* [TEXTAUSSCHNITT]
====

Wir unterstützen daher die Forderung des Vorsitzenden der SPD-Bundestagsfraktion, Thomas Oppermann, dass der Bund die Kosten für die Unterbringung der Flüchtlinge übernehmen muss.

Ebenso wollen wir den Gesundheitsschutz der Flüchtlinge verbessern und zeitgleich den Verwaltungsaufwand in den Kommunen minimieren. Wir fordern daher, die Abwicklung der Gesundheitsleistungen den gesetzlichen Krankenkassen zu übertragen, sodass bundesweit das möglich wird, was in Bremen seit 1993 geübte Praxis ist. Die Erstattung der Gesundheitskosten muss der Bund übernehmen. Wir betonen zudem, dass die Einschränkungen in der Kostenübernahme im
Asylbewerberleistungsgesetz den täglichen Rahmenbedingungen nicht gerecht werden. Die gesundheitlichen Bedarfe der Flüchtlinge (z.B. Dolmetscherkosten in der Gesundheitsversorgung, Traumabehandlung etc.) sind unzureichend abgesichert. Hierfür muss eine Lösung gefunden werden.

====

* [GESPEICHERTE ZEILEN]
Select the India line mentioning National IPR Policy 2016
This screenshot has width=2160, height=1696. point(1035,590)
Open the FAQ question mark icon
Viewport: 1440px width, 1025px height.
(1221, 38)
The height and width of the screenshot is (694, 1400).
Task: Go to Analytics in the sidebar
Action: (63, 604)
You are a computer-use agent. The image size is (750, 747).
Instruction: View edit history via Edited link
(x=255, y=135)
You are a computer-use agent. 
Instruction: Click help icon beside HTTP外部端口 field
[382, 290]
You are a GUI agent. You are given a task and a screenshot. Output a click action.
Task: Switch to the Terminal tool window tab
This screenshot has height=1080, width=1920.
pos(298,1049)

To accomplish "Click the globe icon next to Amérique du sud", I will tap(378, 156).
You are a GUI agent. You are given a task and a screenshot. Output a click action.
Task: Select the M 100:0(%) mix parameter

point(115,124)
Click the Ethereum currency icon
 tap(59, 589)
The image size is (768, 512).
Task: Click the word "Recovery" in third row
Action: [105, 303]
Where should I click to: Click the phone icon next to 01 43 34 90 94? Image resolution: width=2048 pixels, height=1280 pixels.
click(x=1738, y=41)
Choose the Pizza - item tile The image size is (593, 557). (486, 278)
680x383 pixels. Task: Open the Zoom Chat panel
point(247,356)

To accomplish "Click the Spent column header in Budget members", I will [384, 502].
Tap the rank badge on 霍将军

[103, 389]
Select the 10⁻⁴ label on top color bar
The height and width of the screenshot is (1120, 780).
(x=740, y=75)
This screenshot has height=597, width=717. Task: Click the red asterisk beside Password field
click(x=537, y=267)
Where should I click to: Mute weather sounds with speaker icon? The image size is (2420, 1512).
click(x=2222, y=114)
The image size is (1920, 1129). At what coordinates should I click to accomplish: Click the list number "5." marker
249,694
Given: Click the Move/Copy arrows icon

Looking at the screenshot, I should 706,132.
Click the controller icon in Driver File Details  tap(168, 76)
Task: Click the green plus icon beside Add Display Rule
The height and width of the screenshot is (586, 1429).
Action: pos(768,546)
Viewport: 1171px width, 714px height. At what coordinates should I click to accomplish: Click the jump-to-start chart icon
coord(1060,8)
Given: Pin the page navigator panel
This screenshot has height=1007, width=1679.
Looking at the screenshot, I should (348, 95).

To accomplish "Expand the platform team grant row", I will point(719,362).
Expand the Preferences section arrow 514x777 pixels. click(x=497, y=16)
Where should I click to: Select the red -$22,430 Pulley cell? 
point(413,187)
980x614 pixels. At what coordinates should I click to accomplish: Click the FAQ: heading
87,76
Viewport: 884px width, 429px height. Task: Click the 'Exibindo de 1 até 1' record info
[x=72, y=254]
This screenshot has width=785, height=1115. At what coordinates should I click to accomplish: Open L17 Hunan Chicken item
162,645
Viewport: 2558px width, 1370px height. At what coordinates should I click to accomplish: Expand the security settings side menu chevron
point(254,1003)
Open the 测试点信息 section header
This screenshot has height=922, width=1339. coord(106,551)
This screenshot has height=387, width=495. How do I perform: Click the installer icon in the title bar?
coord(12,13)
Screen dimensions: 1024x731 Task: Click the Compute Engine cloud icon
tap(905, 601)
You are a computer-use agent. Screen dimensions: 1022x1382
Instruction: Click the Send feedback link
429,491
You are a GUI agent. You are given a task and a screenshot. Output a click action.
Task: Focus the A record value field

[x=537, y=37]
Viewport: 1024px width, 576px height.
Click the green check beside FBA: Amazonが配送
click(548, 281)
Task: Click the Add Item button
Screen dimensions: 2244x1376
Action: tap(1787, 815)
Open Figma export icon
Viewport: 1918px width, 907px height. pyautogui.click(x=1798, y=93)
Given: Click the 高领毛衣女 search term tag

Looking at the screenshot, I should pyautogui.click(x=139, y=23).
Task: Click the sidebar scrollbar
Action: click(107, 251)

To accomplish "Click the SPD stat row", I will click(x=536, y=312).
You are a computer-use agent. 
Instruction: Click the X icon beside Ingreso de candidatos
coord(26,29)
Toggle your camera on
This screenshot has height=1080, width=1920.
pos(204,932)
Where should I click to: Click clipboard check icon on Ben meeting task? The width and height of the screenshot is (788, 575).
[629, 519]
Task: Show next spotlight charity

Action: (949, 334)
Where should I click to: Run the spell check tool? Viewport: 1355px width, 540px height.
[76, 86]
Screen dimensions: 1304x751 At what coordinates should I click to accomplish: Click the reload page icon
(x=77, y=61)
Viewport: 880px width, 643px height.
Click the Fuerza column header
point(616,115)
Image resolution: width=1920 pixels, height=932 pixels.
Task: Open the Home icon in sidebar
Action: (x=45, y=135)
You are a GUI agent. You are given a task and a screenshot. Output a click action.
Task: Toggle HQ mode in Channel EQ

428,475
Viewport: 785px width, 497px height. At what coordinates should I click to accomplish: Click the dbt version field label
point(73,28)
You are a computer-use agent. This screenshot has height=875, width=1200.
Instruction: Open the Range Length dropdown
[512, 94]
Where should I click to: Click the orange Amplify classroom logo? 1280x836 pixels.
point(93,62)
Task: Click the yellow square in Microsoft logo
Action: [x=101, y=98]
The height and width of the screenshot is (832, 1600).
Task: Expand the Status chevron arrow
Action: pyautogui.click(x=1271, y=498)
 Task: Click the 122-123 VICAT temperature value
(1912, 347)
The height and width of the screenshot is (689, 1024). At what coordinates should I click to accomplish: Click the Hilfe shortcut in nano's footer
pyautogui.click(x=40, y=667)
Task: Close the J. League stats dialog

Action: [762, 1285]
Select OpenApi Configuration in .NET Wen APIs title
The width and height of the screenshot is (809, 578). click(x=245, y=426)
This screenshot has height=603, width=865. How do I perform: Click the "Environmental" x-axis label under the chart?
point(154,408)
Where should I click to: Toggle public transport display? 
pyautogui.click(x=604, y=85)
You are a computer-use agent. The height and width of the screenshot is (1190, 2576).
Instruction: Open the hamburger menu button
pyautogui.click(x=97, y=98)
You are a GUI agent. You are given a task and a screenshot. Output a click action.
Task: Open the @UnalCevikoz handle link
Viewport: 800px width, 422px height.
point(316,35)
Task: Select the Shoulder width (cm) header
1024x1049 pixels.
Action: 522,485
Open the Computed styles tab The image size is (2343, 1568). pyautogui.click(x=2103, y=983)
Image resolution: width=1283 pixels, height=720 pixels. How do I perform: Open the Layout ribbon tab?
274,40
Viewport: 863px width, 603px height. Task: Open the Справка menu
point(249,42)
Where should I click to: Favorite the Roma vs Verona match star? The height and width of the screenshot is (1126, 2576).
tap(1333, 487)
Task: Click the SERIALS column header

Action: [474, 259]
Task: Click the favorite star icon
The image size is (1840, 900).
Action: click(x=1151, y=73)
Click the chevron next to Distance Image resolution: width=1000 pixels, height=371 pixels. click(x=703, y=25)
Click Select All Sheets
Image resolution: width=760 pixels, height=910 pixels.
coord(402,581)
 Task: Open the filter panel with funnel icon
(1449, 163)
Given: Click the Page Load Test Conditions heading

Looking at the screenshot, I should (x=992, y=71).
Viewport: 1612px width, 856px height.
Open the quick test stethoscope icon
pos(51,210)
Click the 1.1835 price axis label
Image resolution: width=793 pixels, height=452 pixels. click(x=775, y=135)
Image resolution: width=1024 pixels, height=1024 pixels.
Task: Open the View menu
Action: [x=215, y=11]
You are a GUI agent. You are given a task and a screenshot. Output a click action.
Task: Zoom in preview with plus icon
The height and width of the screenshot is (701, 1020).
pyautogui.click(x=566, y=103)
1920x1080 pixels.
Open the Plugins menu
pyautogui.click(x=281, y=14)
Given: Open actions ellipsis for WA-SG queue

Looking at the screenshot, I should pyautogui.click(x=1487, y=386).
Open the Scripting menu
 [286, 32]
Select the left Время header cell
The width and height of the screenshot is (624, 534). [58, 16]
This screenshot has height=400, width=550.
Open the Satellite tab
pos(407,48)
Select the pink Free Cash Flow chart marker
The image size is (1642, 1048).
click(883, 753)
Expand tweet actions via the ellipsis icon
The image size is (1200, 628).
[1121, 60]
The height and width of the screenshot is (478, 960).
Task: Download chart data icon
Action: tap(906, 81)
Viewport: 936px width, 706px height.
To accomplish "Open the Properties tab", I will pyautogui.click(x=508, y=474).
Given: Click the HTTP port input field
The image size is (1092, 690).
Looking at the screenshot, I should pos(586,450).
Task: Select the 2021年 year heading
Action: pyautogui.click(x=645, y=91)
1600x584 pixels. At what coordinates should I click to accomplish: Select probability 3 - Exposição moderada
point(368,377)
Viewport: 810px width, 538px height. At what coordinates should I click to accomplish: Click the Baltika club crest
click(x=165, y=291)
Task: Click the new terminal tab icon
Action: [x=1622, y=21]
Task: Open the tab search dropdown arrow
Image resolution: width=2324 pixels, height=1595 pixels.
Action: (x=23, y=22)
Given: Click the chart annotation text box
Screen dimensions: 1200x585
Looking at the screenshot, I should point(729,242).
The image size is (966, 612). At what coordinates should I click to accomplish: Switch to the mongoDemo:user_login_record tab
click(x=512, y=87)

====

* [AUFGABENSTELLUNG]
Führe bitte den Text über die Kosten für die Unterbringung und Gesundheitsversorgung von Flüchtlingen nach seinem letzten Satz weiter.

* [ANTWORT ZUR AUFGABE]
Wenn die derzeit laufenden Besetzungen der zusätzlich geschaffenen Stellen beim BAMF nicht zügig zu der nennenswerten Beschleunigung des Asylantragsverfahrens führen, müssen weitere Maßnahmen zur Stärkung des BAMF ergriffen werden. Nur durch ein sorgfältiges und schnelles Asylantragsverfahren können die derzeitigen Kapazitäten in den Ländern und den Kommunen den steigenden Flüchtlingszahlen standhalten.

Wir setzen uns darüber hinaus für die Erleichterung der Möglichkeiten zur einvernehmlichen länderübergreifenden Unterbringung von Flüchtlingen ein.

Der hohen Anzahl unbegleiteter Minderjähriger, die nach Deutschland flüchten und insbesondere die Großstädte und Stadtstaaten vor enorme Herausforderungen stellen, müssen wir zudem besondere Beachtung schenken. Um eine dem Kindeswohl entsprechende, bedarfsgerechte Versorgung, Betreuung und Unterstützung von unbegleiteten Kindern und Jugendlichen sicherzustellen, soll durch die gesetzliche Regelung ein am Kindeswohl ausgerichtetes Verteilungsverfahren nach dem Königsteiner Schlüssel zwischen den Ländern ermöglicht werden, das u.a. auch die verwandtschaftlichen Beziehungen berücksichtigt. Ebenso muss der Aufenthaltsstatus der Minderjährigen auch über das 18. Lebensjahr hinaus für die Dauer ihrer Ausbildung gesichert sein.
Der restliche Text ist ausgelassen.